Age of the youngest applicant
Current interest rate
Lesser of appraisal value or the FHA insurance limit

Financial Requirements:

Income and credit rating requirements will be required of the homeowner
No repayment providing the property is the primary residence.

Costs may be financed in the mortgage

Property Requirements:

Single family home or 1-4 unit home with one unit lived in by the homeowner
HUD-approved condo properties
Manufactured homes on land
Meet FHA property specifications and flood requirements

How a reverse mortgage loan} Program Works For California Homeowners

Homeowners 62 and older that have paid off their house loans or have only small home loan balances outstanding, and are also presently living in the house meet the criteria to participate in HUD’s reverse mortgage program.

The loan enables homeowners to borrow on the equity in their properties.

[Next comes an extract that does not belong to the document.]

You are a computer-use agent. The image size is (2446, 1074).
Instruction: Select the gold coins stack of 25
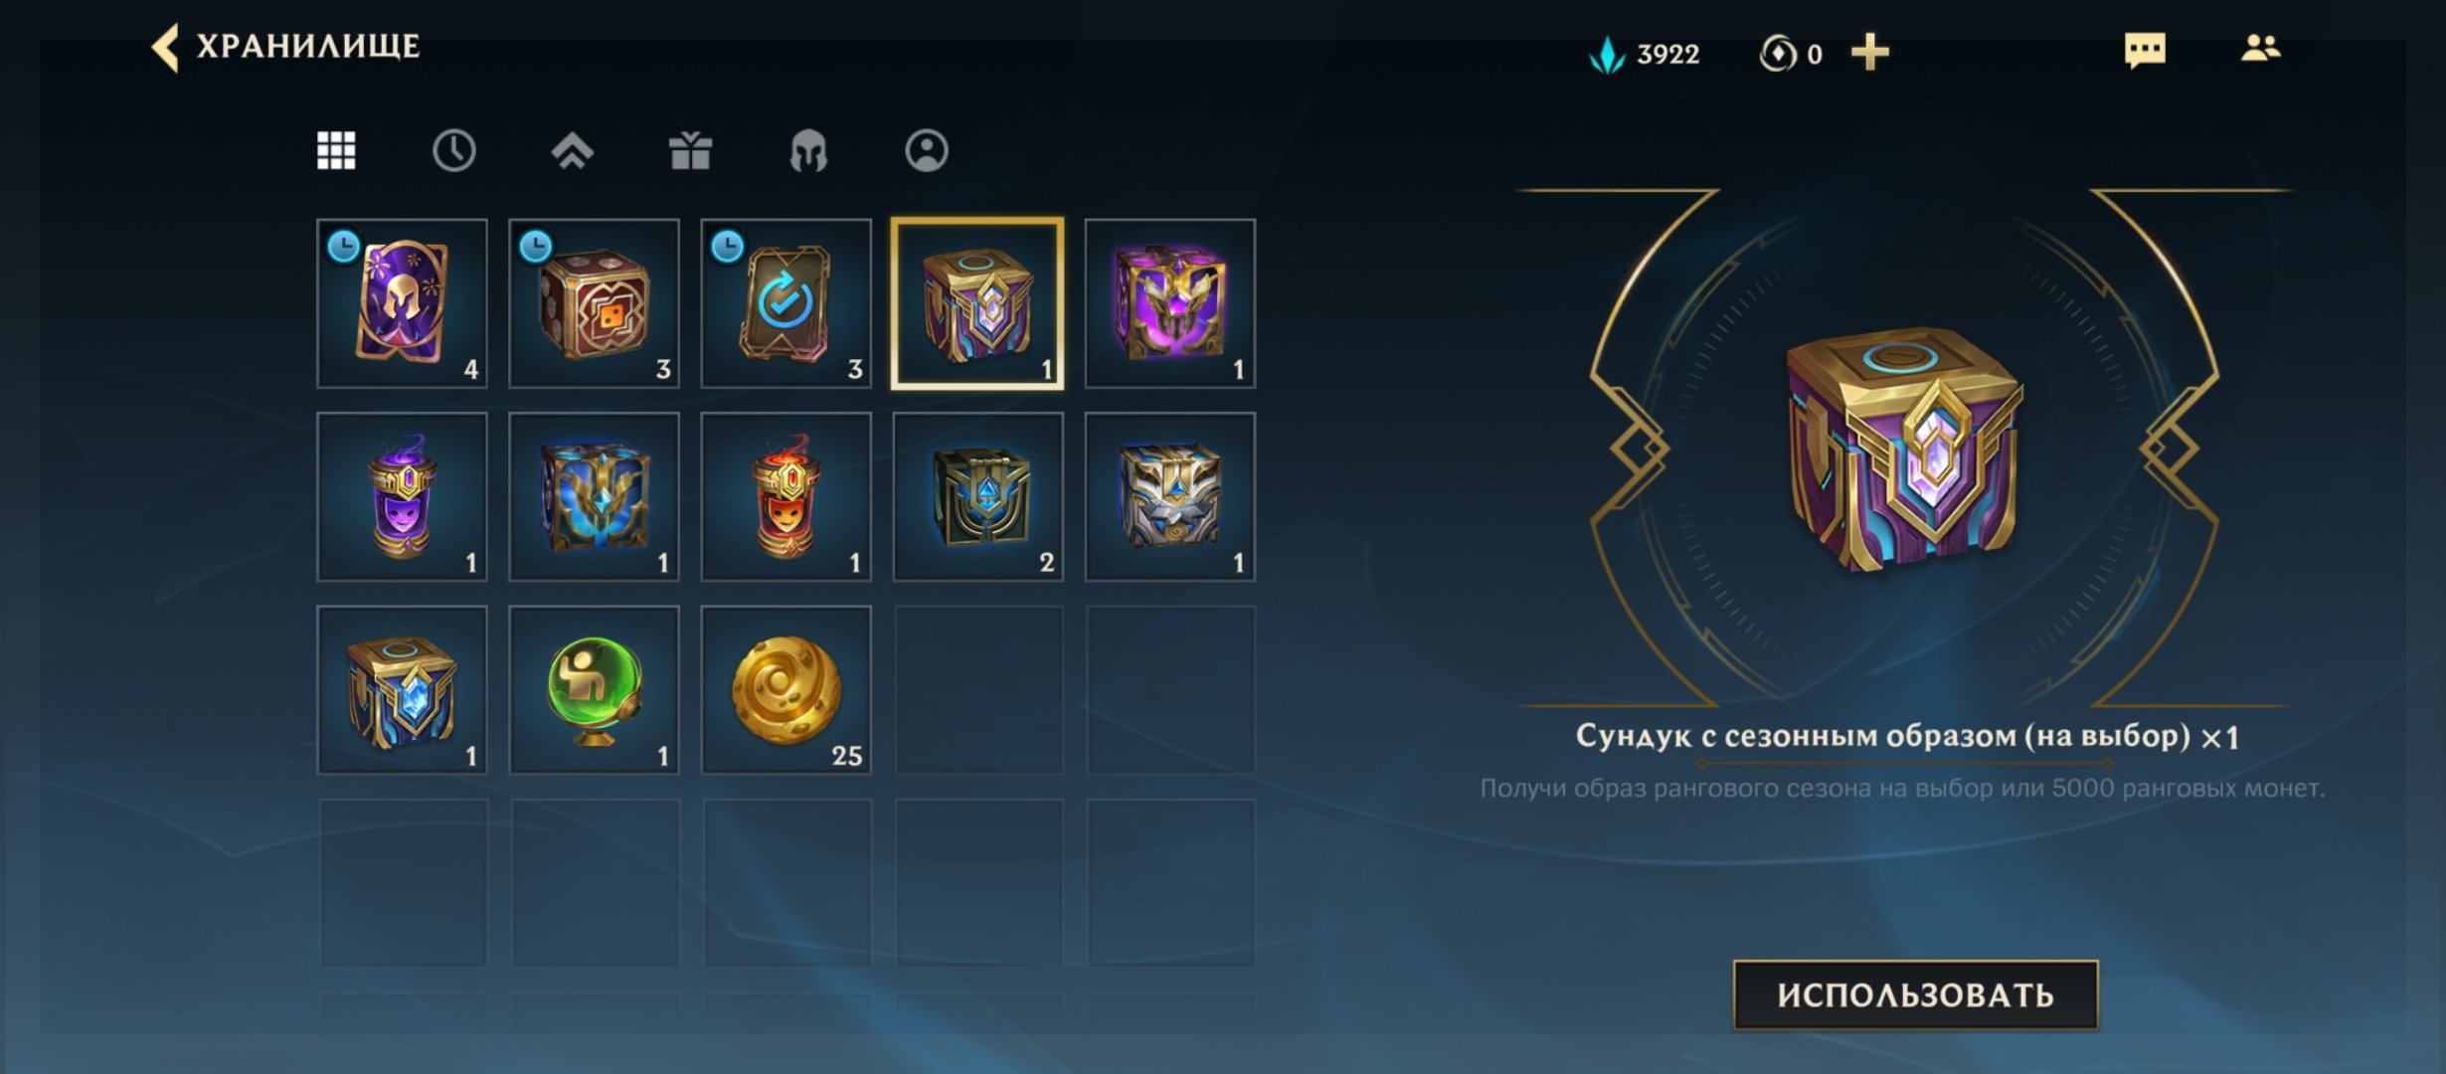pos(786,690)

Homeowners can select from five payment plans:

Tenure – equal monthly payments as long as at least one borrower lives and continues to occupy the property as a principal residence.
Term – equal monthly paymentsfor a fixed period of months selected.
Line of Credit – unscheduled payments or in installments, at times and in amount of borrower’s choosing until the line of credit is exhausted.
Modified Tenure – combination of line of credit with monthly payments for as long as the borrower remains in the home.
Modified Term – combination of line of credit with monthly payments for a fixed period of months selected by the borrower.

Homeowners whose circumstances change can restructure their payment options for a nominal fee of $20. Fees may vary dependent on Financial institution.

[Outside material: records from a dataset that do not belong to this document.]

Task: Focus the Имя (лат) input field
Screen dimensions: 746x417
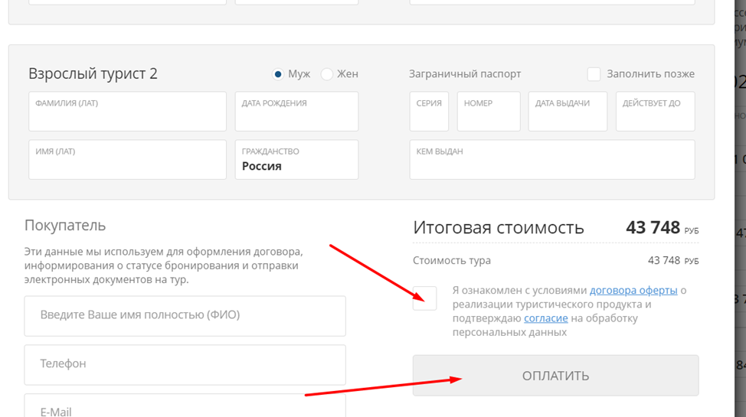Action: pyautogui.click(x=127, y=160)
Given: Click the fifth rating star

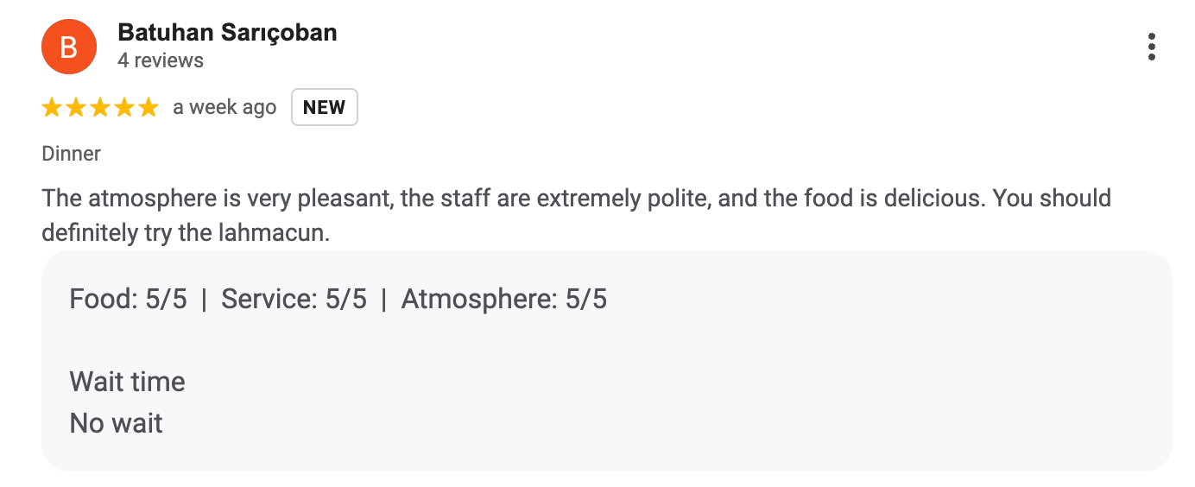Looking at the screenshot, I should pos(149,108).
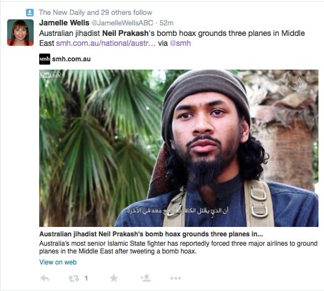Open the three-dots more options menu
The height and width of the screenshot is (291, 324).
(x=176, y=278)
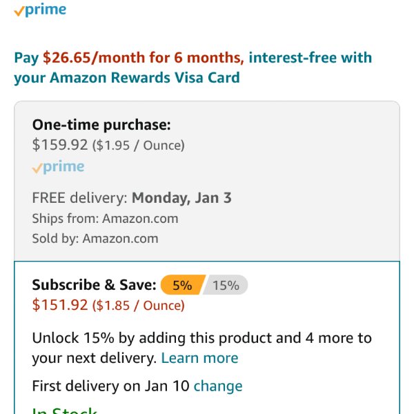Click the Ships from Amazon.com line
Image resolution: width=414 pixels, height=414 pixels.
[105, 219]
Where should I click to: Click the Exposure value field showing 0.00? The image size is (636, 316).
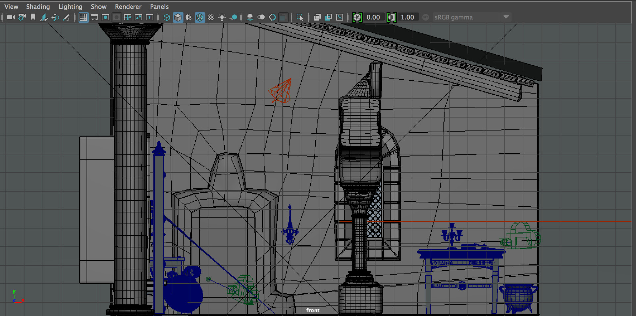tap(373, 17)
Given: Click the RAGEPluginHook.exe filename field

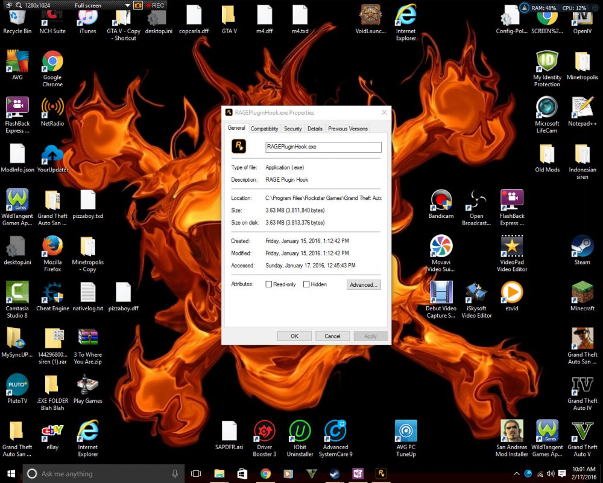Looking at the screenshot, I should (x=323, y=147).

As opposed to standard home equity loans, a HUD reverse mortgage does not require repayment providing the house is the borrower’s primary residence. Mortgage lenders regain their principal, plus interest, once the house is sold. The rest of the value of the house would go to the homeowner or to their survivors. You can’t ever owe greater than your house’s appraised value.

If the sales proceeds are not sufficient to repay the balance due, HUD pays the lender the amount of the deficiency. HUD’s Federal Housing Administration (FHA) collects an insurance premium from all of the borrowers to supply this coverage. That is the wonderful thing about the HUD™ FHA guarantee.

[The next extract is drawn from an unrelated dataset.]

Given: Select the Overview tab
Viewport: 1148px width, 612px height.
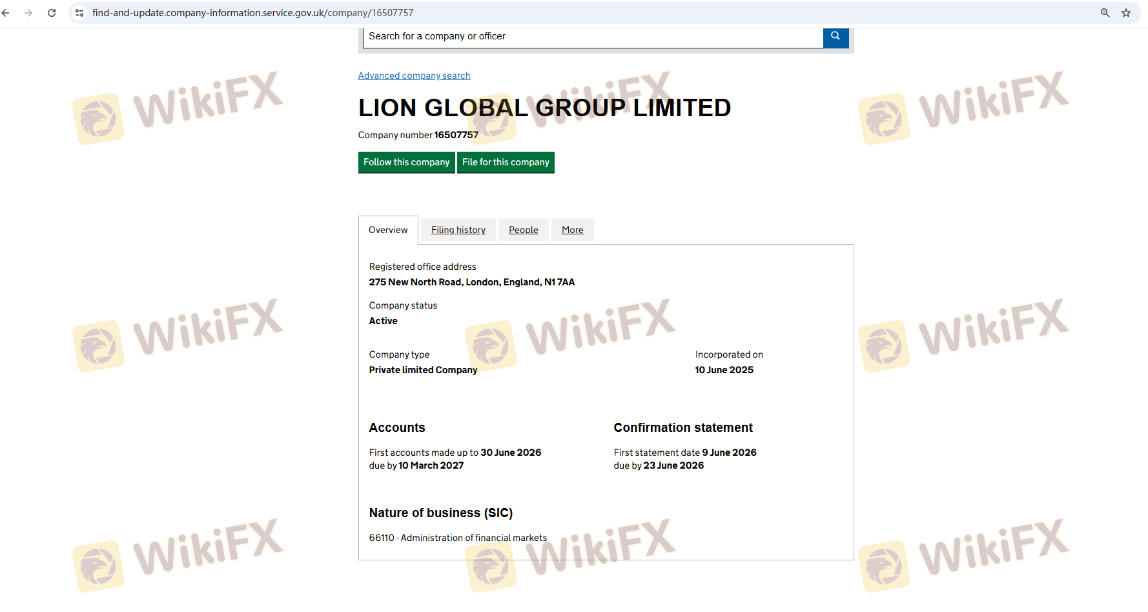Looking at the screenshot, I should pyautogui.click(x=388, y=230).
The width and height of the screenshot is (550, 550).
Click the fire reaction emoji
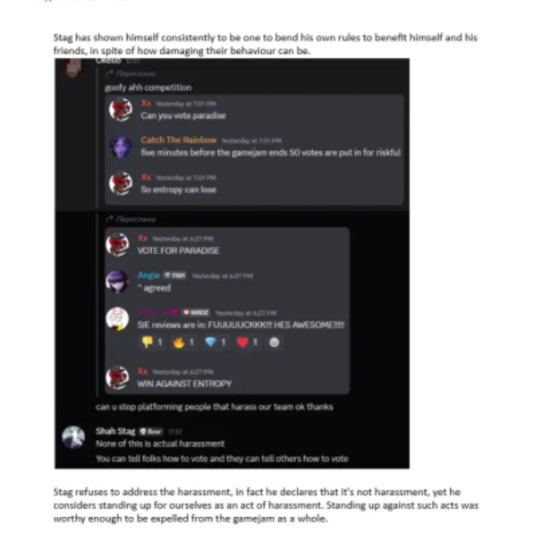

The amount of money a homeowner could borrow is dependent on how old they are, current interest rates, other loan costs and the appraised value of their house or FHA ‘s mortgage limits for their area, whichever is less. Generally, the more valuable your property is, the older that you are, the lower the interest, the more you’ll be able to borrow.

There aren’t any asset or cash flow limits on borrowers obtaining HUD’s reverse house loan.

In addition there are no limitations on the value of properties being qualified for a HUD reverse mortgage. The value of the property is determined by an appraisal. Nonetheless, the total which can be borrowed is derived from the lesser of the appraisal amount or FHA mortgage limit, which is $675,750.

HUD collects funds from insurance premiums charged to the homeowners who get HECM mortgages. Homeowners are charged an upfront insurance premium which is 2% of the maximum claim amount which may be borrowed and then a .5 percent annual premium.